PROVIDED RECORDS:
========

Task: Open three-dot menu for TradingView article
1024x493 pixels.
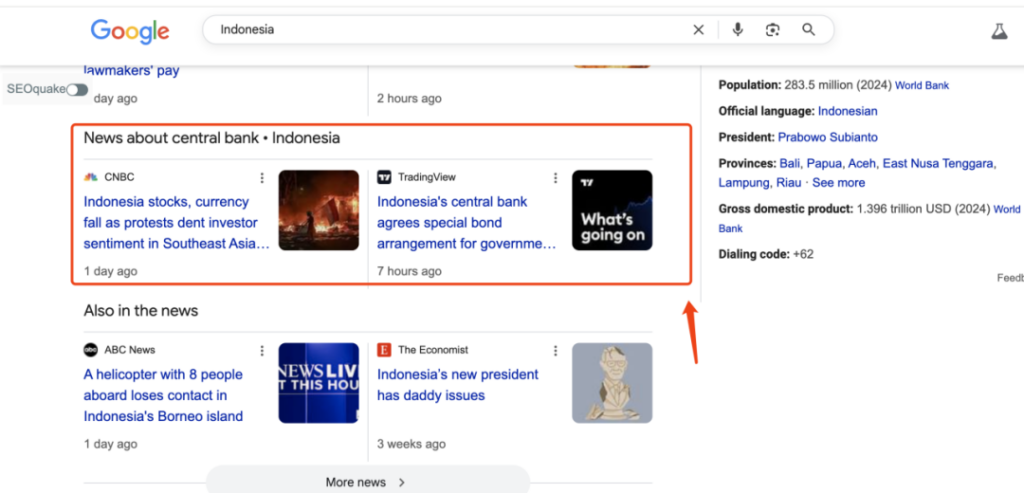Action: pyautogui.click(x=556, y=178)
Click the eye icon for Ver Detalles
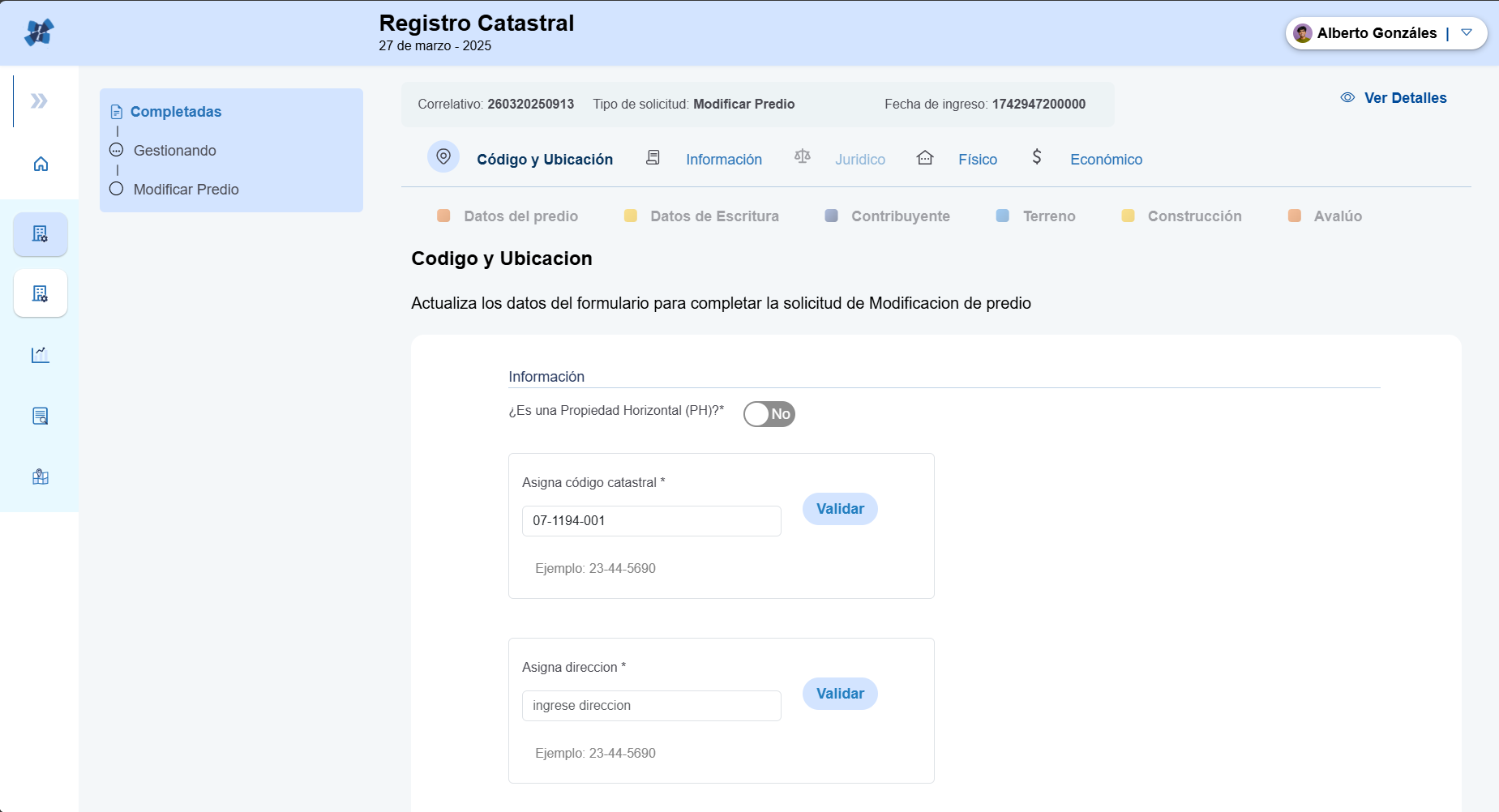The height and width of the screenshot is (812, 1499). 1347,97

========

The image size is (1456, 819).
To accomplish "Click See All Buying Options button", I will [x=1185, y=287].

========

Copy the entries in the stretch from "Task: Open three-dot" through "The height and", switching "three-dot menu" to "context menu" and keeping everything else the same. Leave the pictures out.

Task: Open context menu for TradingView article
1024x493 pixels.
Action: pyautogui.click(x=556, y=178)
Click the eye icon for Ver Detalles
The height and width of the screenshot is (812, 1499). 1347,97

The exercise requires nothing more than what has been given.